>> BEGIN Data records

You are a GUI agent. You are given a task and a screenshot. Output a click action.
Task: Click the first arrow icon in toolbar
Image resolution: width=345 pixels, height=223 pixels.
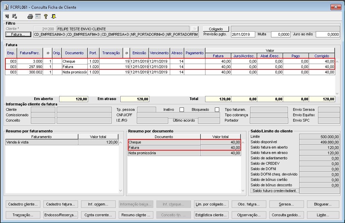point(7,16)
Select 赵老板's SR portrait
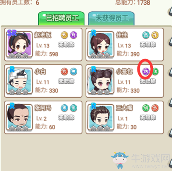The image size is (172, 171). (x=19, y=44)
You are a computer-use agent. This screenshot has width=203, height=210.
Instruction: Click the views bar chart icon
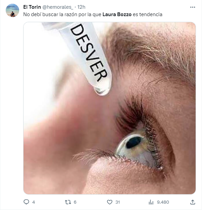point(151,202)
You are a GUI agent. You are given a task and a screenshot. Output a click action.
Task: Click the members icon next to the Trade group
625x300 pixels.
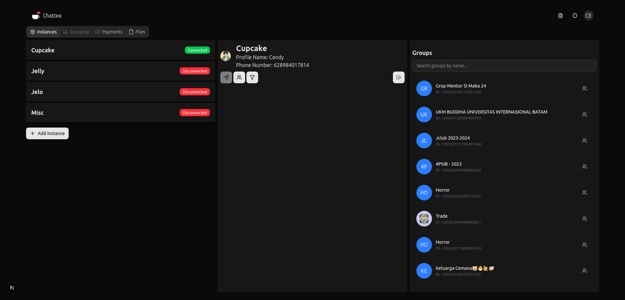pos(584,219)
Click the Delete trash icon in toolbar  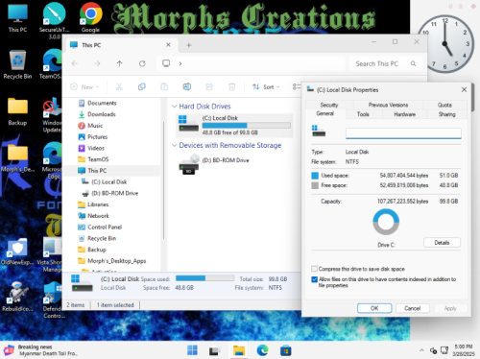tap(232, 86)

>> END Data records

• [Stated problem] Write out the lines that run from the start of the records through the line containing "point(151,202)", reproducing each one exactly and leaving the pictures out.

• [Response for this exercise]
You are a GUI agent. You are given a task and a screenshot. Output a click action.
Task: Click the first arrow icon in toolbar
Image resolution: width=345 pixels, height=223 pixels.
point(7,16)
Select 赵老板's SR portrait
The image size is (172, 171). (x=19, y=44)
You are a computer-use agent. This screenshot has width=203, height=210.
Instruction: Click the views bar chart icon
point(151,202)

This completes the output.